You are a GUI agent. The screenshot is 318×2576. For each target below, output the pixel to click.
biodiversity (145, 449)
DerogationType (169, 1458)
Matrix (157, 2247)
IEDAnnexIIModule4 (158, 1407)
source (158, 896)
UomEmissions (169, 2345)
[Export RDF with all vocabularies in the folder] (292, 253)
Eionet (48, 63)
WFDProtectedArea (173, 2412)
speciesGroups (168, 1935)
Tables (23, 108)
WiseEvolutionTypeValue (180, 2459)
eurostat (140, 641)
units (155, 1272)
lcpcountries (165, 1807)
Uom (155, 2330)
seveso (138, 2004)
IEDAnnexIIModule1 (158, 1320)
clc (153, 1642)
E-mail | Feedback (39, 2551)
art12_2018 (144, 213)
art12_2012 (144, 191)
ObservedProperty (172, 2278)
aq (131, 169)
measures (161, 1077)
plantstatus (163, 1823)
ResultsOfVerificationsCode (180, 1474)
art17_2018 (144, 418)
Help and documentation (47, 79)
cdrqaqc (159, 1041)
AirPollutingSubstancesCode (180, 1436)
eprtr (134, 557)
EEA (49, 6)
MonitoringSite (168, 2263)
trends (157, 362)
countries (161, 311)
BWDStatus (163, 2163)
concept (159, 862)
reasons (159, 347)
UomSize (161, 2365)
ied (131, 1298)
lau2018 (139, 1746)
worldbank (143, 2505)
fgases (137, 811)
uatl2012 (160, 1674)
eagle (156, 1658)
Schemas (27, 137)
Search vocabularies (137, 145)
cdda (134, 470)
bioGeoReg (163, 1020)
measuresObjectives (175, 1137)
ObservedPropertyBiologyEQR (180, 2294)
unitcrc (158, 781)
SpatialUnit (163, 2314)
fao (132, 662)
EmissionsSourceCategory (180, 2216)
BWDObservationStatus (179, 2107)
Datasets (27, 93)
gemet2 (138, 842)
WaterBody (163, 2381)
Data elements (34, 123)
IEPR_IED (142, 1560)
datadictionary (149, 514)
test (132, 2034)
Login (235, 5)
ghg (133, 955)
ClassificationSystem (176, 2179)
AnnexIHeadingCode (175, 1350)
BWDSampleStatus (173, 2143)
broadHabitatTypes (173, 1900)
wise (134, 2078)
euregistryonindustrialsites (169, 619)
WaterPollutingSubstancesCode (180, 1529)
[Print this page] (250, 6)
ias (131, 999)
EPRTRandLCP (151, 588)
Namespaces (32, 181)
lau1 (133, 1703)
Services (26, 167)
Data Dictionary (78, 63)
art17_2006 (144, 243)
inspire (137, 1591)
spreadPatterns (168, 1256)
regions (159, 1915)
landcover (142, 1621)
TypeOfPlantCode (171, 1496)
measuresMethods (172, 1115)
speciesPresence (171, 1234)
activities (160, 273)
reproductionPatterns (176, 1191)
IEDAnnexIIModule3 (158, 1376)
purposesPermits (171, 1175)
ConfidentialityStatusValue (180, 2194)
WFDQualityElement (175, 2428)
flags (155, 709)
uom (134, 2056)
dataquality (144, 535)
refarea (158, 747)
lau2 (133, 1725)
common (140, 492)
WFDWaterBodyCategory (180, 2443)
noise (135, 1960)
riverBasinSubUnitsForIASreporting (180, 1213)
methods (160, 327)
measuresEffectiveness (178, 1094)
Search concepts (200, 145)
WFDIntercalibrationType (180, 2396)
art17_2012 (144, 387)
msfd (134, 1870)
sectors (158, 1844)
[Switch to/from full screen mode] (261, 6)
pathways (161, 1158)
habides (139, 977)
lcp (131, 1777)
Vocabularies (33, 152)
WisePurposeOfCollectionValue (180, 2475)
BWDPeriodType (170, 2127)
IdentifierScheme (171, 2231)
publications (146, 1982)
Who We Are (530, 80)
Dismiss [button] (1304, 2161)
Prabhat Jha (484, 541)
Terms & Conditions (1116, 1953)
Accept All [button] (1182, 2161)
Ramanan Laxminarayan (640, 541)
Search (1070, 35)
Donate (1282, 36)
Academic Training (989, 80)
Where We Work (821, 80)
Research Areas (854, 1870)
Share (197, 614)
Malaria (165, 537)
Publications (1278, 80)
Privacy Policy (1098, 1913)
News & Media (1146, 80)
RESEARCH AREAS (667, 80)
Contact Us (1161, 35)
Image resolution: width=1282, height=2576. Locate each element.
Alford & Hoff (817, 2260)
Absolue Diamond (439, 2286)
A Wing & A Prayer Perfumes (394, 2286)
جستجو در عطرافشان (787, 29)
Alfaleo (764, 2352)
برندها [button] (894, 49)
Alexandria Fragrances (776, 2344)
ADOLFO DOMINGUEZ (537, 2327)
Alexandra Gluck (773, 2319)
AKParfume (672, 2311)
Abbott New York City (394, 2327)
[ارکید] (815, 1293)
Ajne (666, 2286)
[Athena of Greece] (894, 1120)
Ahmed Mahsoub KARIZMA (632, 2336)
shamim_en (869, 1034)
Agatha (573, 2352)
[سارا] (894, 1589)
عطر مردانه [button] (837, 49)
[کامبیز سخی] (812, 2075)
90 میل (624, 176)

————————

Find the lines above that contain the word "each" and collect them.

## Output below
You are a GUI agent. The screenshot is 318×2576. For each target below, output the pixel to click.
Image resolution: width=1282, height=2576. Locate each element.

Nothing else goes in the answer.